Friday, December 28, 2007

And the Winner Is...




You and I, dear readers, live life on a calendar year basis and not some weird-ass corporate fiscal year. So the time has come to name this blog's Oxymoron of the Year for 2007. No, I didn’t do this last year.

Had 2007 been a normal year in Proxyland (although normal here looks like the “n” in snafu), our winner would have been Proxy Access, a provocative idea that suffered a premature demise at the capable hands of SEC Chairman Cox. But this is no ordinary time, it seems. Whether you call it the credit calamity, subprime stew or mortgage mishegass, we’re looking at one hell of an ugly broken nail on the invisible hand that's supposed to control the free market. And no manicurist in sight.

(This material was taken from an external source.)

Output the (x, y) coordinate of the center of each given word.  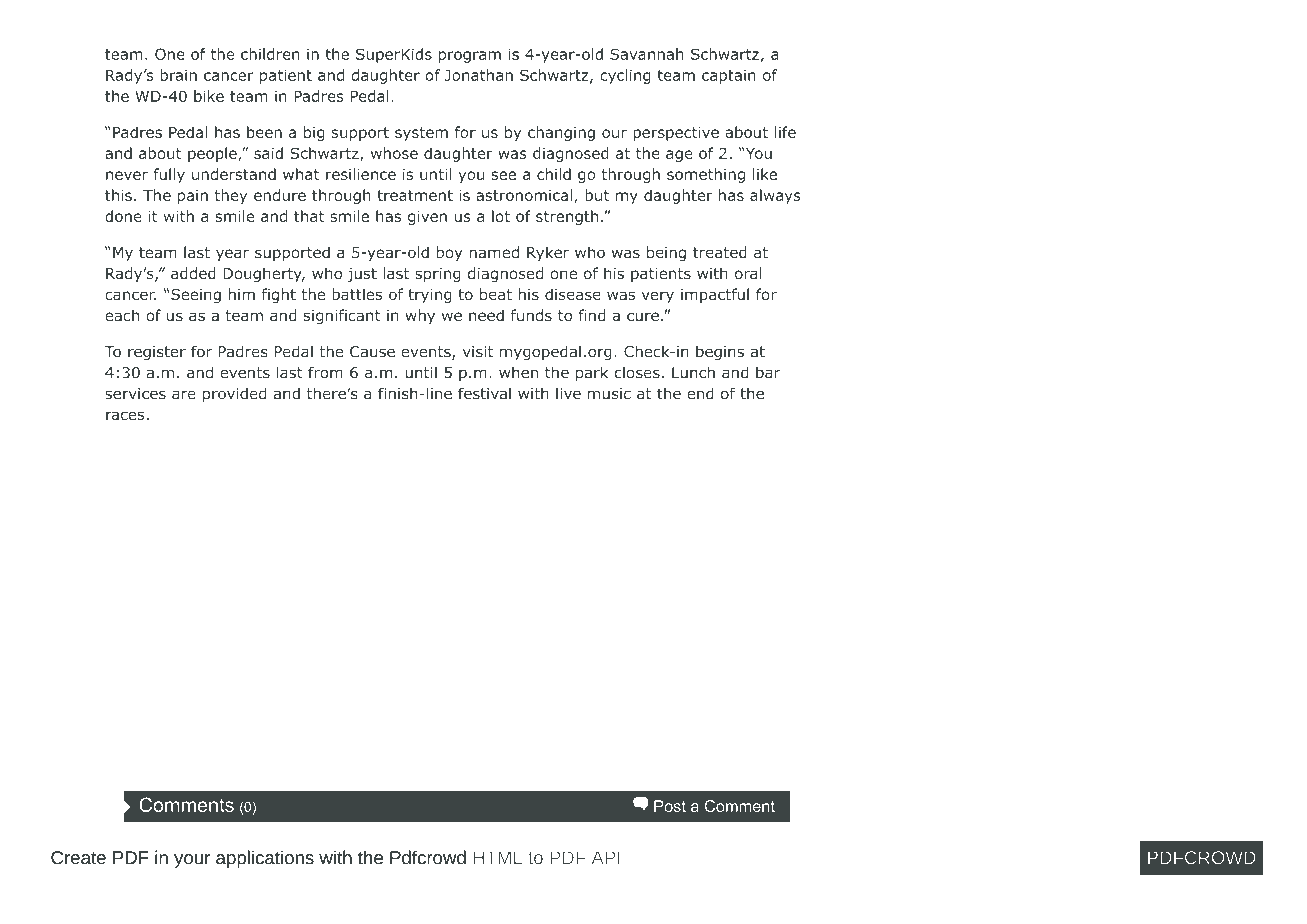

This is serious stuff, so I'm going to declare a tie between Risk Management (discussed here) and Financial Engineering.

Take your pick, though the latter sounds more jolly, evoking a video game in which you send bits of risk zinging around the globe and wait for them to explode. And in the meantime you take your own credit-linked stash and, as some wag says in that cute poem you've probably seen, “mark to myth.”

Whichever oxymoron best captures the wisdom of the Wall Street sages who've made fortunes in structured finance, the moral is clear: Karma may not be a boomerang, but risk sure is.

A happy and prosperous New Year to all, come what may.